To get first-hand information about the development of GenAI, organizations should follow well-known AI technology specialists, as well as start-ups and hyperscalers. Hyperscalers like Google, Microsoft, and Amazon are at the forefront of AI research and development. They invest significant resources in exploring and advancing AI techniques, including GenAI. Hyperscalers often offer cloud-based AI services and platforms that include GenAI capabilities. Keeping up with their offerings can help you understand the latest tools and services available for developing GenAI applications.

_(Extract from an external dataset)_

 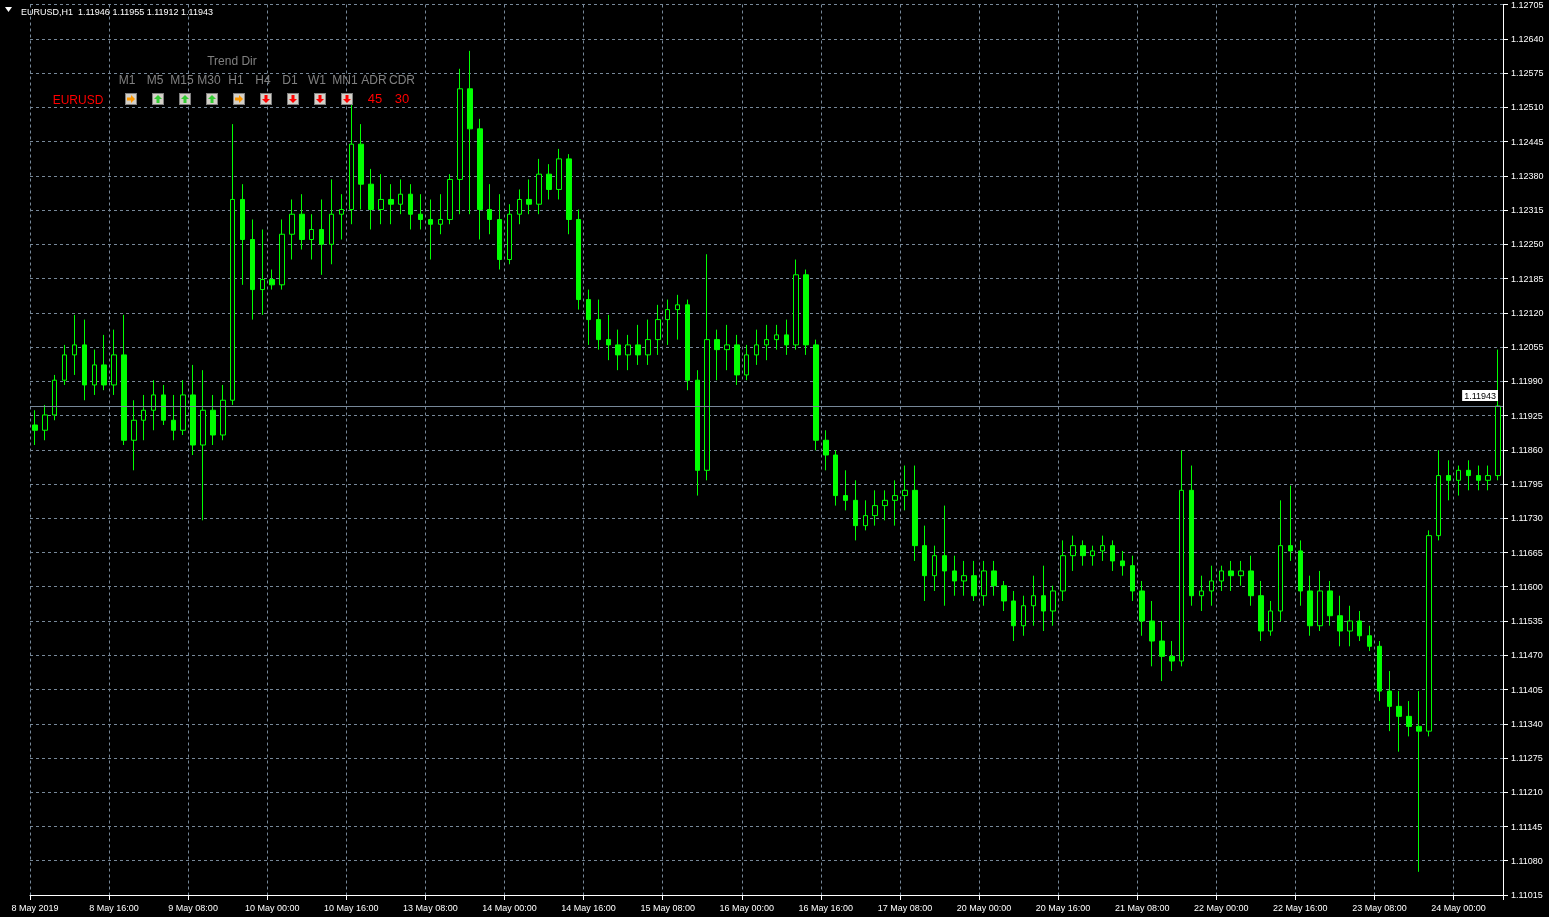 I want to click on y-tick-label: 1.12445, so click(x=1528, y=142).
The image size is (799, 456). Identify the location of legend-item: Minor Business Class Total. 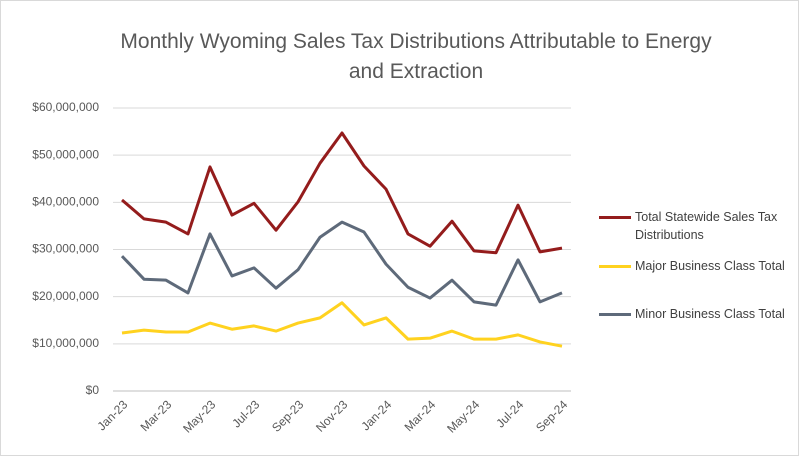
(698, 314).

Managers traditionally expect to start seeing ROI for tech like GenAI within 1.5 years — but with the right IT infrastructure in place to deliver scalability of GenAI tools, an ROI target could be reached within months. Improved customer service, for example, brings additional revenues almost immediately. And process optimization using data intelligence can provide improved productivity while reducing costs incurred due to poor quality.

Beware the Competition!

GenAI is poised to revolutionize the manufacturing industry, enabling manufacturers to unlock new levels of efficiency and innovation. From product design to supply chain optimization, GenAI can have a significant impact on KPIs.

But beware: Do not allow the competition outrun you in terms of GenAI adoption. Stay on top of developments and act before competitors use GenAI to threaten your business.

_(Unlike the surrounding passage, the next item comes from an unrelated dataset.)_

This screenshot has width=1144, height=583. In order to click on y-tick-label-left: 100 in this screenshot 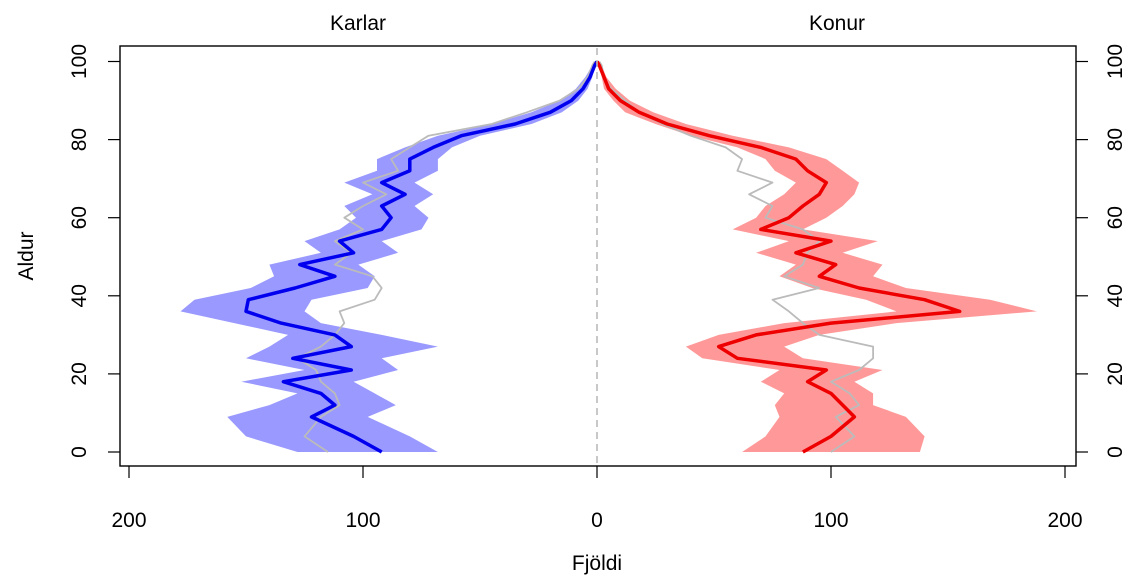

At the same time, do not underestimate the risk of intellectual property (IP) leakage, or the unauthorized use, disclosure, or exposure of valuable intellectual property through the utilization of generative AI models. Embed an IP leakage prevention mechanism in your general AI and data governance. This should include removal or anonymization of sensitive or proprietary information from training data sets.

As always, stay busy with what works — but keep an eye focused on the future. Embracing this transformative technology is a crucial step toward more efficient and innovative prospects for businesses of any size.